From mboxrd@z Thu Jan  1 00:00:00 1970
Return-Path: <linux-kernel-owner@vger.kernel.org>
Received: (majordomo@vger.kernel.org) by vger.kernel.org via listexpand
	id S1756952AbbE2Tqb (ORCPT <rfc822;w@1wt.eu>);
	Fri, 29 May 2015 15:46:31 -0400
Received: from mx1.redhat.com ([209.132.183.28]:48814 "EHLO mx1.redhat.com"
	rhost-flags-OK-OK-OK-OK) by vger.kernel.org with ESMTP
	id S1756544AbbE2TqW (ORCPT <rfc822;linux-kernel@vger.kernel.org>);
	Fri, 29 May 2015 15:46:22 -0400
Date: Fri, 29 May 2015 21:45:34 +0200
From: Oleg Nesterov <oleg@redhat.com>
To: Peter Zijlstra <peterz@infradead.org>
Cc: paulmck@linux.vnet.ibm.com, tj@kernel.org, mingo@redhat.com,
        linux-kernel@vger.kernel.org, der.herr@hofr.at, dave@stgolabs.net,
        torvalds@linux-foundation.org
Subject: Re: [RFC][PATCH 5/5] percpu-rwsem: Optimize readers and reduce
	global impact
Message-ID: <20150529194534.GA31860@redhat.com>
References: <20150526114356.609107918@infradead.org> <20150526120215.042527659@infradead.org>
MIME-Version: 1.0
Content-Type: text/plain; charset=us-ascii
Content-Disposition: inline
In-Reply-To: <20150526120215.042527659@infradead.org>
User-Agent: Mutt/1.5.18 (2008-05-17)
Sender: linux-kernel-owner@vger.kernel.org
List-ID: <linux-kernel.vger.kernel.org>
X-Mailing-List: linux-kernel@vger.kernel.org

Sorry for delay, finally I found the time to read this series...
The code matches our previous discussion and I believe it is correct.

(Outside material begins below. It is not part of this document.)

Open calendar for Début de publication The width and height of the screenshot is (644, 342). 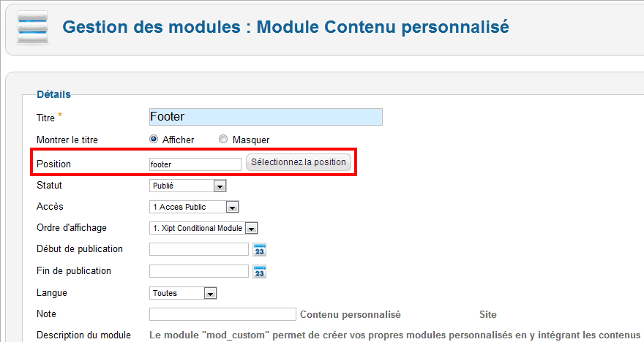pos(260,250)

Reviewed-by: Oleg Nesterov <oleg@redhat.com>


Just one nit below,

On 05/26, Peter Zijlstra wrote:
>
>  struct percpu_rw_semaphore {
> -	unsigned int __percpu	*fast_read_ctr;
> -	atomic_t		write_ctr;
> +	unsigned int __percpu	*refcount;
> +	int			state;

....

> +enum { readers_slow, readers_block };

Now that we rely on rss_sync() and thus we do not have "readers_fast",
I think that "bool reader_should_block" will look better.

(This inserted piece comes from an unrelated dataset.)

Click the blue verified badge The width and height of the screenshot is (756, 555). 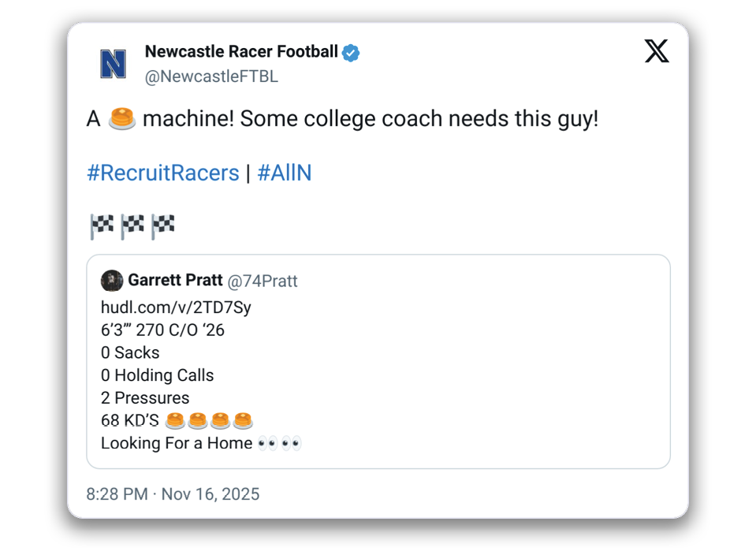tap(351, 53)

> +void percpu_down_write(struct percpu_rw_semaphore *sem)
>  {
...

so it does

	rcu_sync_enter(&sem->rss);

	state = BLOCK;

	mb();

	wait_event(sem->writer, readers_active_check(sem));

and this looks correct.

The only nontrivial thing we need to ensure is that
per_cpu_sum(*sem->refcount) == 0 can't be false positive. False
negative is fine.

And this means that if we see the result of this_cpu_dec() we must
not miss the result of the previous this_cpu_inc() on another CPU.
same or _another_ CPU.

And this is true because if the reader does dec() on another CPU
it does up_read() and this is only possible if down_read() didn't
see state == BLOCK.

But if it didn't see state == BLOCK then the writer must see the
result of the previous down_read()->inc().

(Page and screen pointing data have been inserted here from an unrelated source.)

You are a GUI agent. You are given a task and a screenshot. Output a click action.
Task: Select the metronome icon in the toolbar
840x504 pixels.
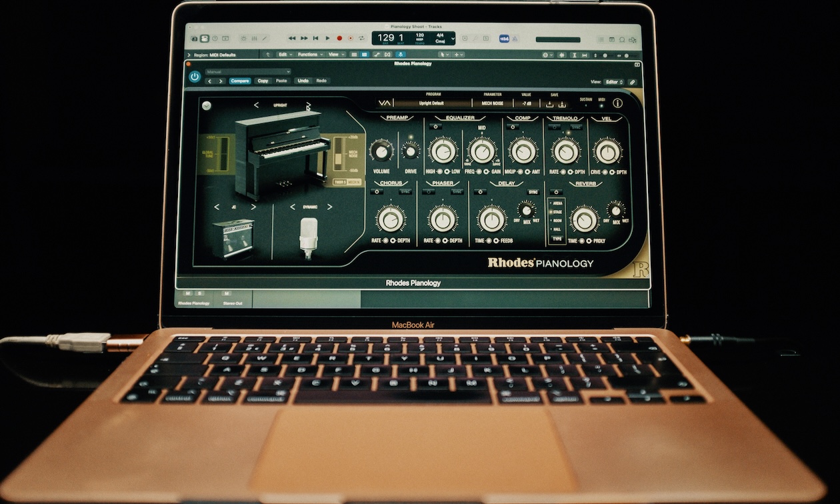click(x=515, y=39)
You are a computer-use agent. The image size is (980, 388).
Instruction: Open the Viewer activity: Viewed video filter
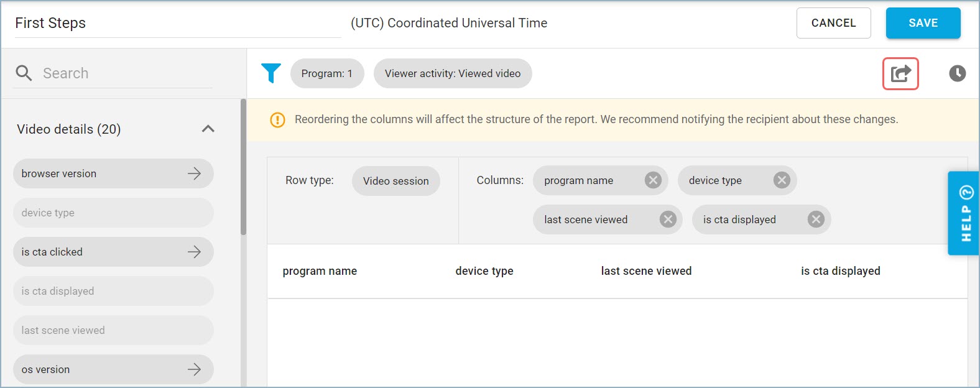tap(453, 73)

IOW, we just rely on STORE-MB-LOAD, just the writer does LOAD
multiple times in per_cpu_sum():

DOWN_WRITE:			DOWN_READ on CPU X:

state = BLOCK;			refcount[X]++;

mb();				mb();

sum = 0;			if (state != BLOCK)
sum += refcount[0];			return;	 /* success* /
sum += refcount[1];		
...				refcount[X]--;
sum += refcount[NR_CPUS];


If the reader wins and takes the lock, then its addition to
refcount[X] must be accounted by the writer.

The writer can obviously miss dec() from the reader, but we rely
on wake_up/wait_event in this case.

Oleg.